Occasionally, misguided students (or faculty) who are used to Googling for everything--always a dangerous proposition!--end up at the website for the HBR and think they need to buy access to articles. If you are a current student or faculty member at Suffolk, there is ABSOLUTELY NO REASON TO DO THIS! We at Sawyer Library subscribe to the definitive Business Source Complete (BSC) database, which includes HBR back to 1922, and pay an extra hefty fee besides, to ensure that our community has full research and classroom use of this essential journal.
So, let's review how to access the HBR and find things in it. As with most things, more than one approach will work. First, checking for the title (of the journal, not the article) in the online catalog, is always a valid starting point. The catalog record will tell you ALL your access options, including paper and microform.
Still, most people want online! So here are a couple of easy ways to go for electronic access. Since I have already told you that HBR is in BSC, you could go directly to Business Source Complete, and when you get to the opening search screen, you can enter author, article title or topic keywords (using your boolean operator and in between) and put the term harvard business review in the publication box below and slightly to the right.

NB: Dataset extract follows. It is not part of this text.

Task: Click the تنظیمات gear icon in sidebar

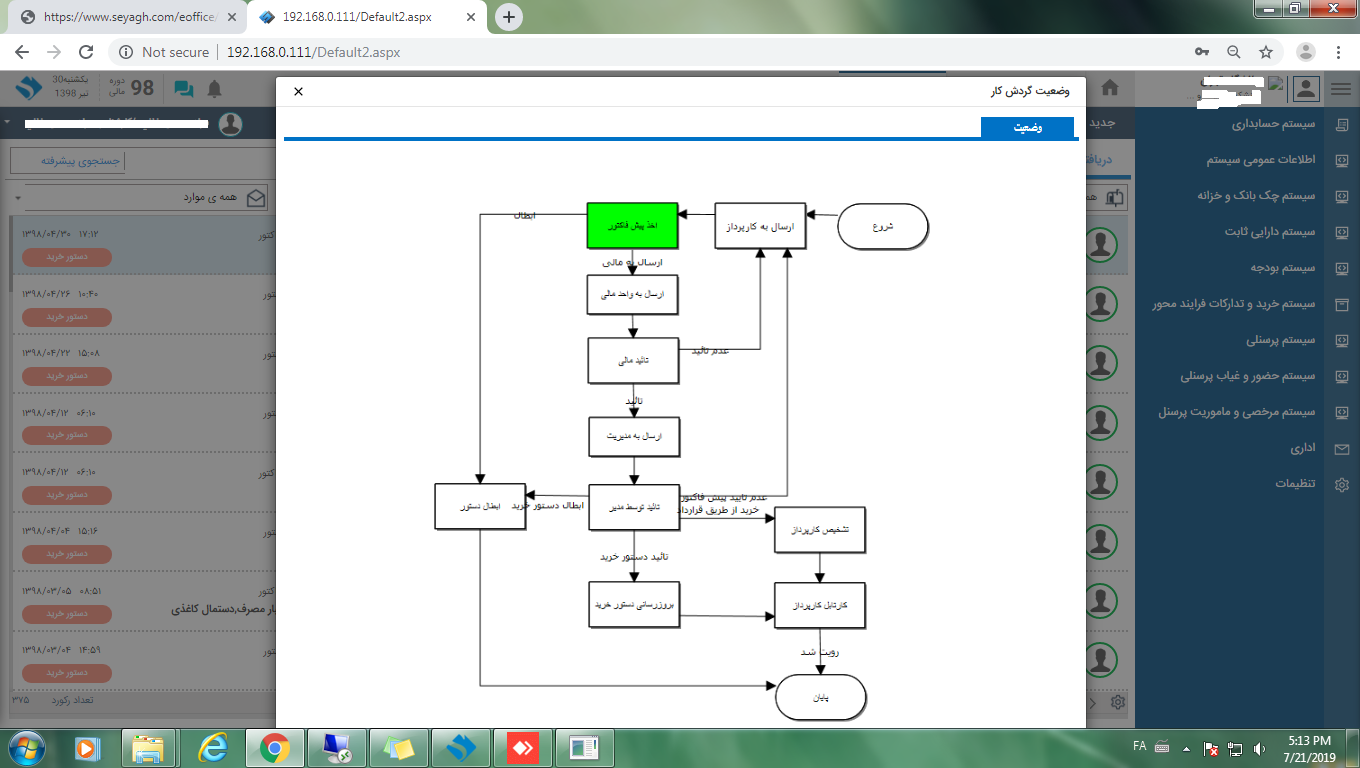Action: pos(1341,484)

Here is an illustration:
But often the easiest approach to identifying, searching, and retrieving materials in an electronic journal, starts with our library homepage. Look for the eJournals search tab in the "Search Library Resources" box. Put in your title. (And, remember, hbr is an abbreviation, so you must spell out harvard business review, although there is no need to capitalize letters.)
When you hit enter or click the arrow, our Serials Solutions service will check for the journal and tell you that although HBR is available in several databases, only BSC has both the older issues and the current ones. Click the link for Business Source Complete and you will go to a database page detailing that journal. If you have a citation (year, volume, issue, pagination), you can, if you like, simply click the year, then issue, then article that you want. (This will get you there, but often takes a bit of clicking and browsing.) I prefer--whether I am looking for a topic or a specific article--to click the link for Search within this publication above the "All Issues" list of years. This sets up a base search for Harvard Business Review as a journal. You would then add keywords to search for a specific article or topic.

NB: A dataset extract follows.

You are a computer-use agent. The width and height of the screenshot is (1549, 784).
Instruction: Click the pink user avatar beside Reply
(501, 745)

For example, let's say your professor says that you must read the article "Transforming Giants" by Rosabeth Moss Kanter. After we click the "Search within this publication" link we can add and transforming giants and kanter to the search box to perform a boolean operation to add these additional concepts. The database then identifies the one article in HBR that also contains the phrase transforming giants and the word kanter. See:
This is a relatively quick and easy way to find an article. And a similar technique could be used to search for keywords of your choosing that appear in the journal. And, of course, you can use this method with just about any journal that you verify through the eJournal Locator. Although the screen will vary from database to database, almost all links in the eJournal Locator will take you to a screen that provides an option for searching within that particular journal for additional keyword concepts.